3 ways big pharma uses big data
Track product flow and make informed decisions
"What in the past took [Pfizer] weeks if not months... now happens instantly," says Burbano de Lara about how Pfizer harnesses data. Sales representatives visit doctors to tout products, but how effective are their pitches? While Pfizer grabs lots of information, Burbano de Lara notes: "This data is difficult to analyze. There's so much information, but I don't really know where my products are going to, whether doctors are prescribing my products or not."
Enter the big data. "If you don't measure something, you can't improve it," says Saenz, who goes on to say that before Pfizer had implemented its big data strategy, it couldn't reliably measure how Pzifer was performing in markets – certainly not at the level tit does now. "To have this data warehouse allows us to do things in a very efficient way," he says.
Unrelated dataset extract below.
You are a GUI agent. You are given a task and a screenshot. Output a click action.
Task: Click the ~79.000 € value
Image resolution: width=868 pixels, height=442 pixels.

Saenz says that the warehousing solution provides "street-precision inventory (of our own products) by combining sell-in (what we sell to our wholesalers) and sell-out (what our wholesalers place on the market." Pfizer can measure the efficiency of its representatives and track competition. Burbano de Lara says that by consolidating all the information Pfizer collects and analyzing it effectively, the company builds "very laser-targeted information, so they can make decisions really really fast." He likens the transformation to "going from riding a horse to going on a plane."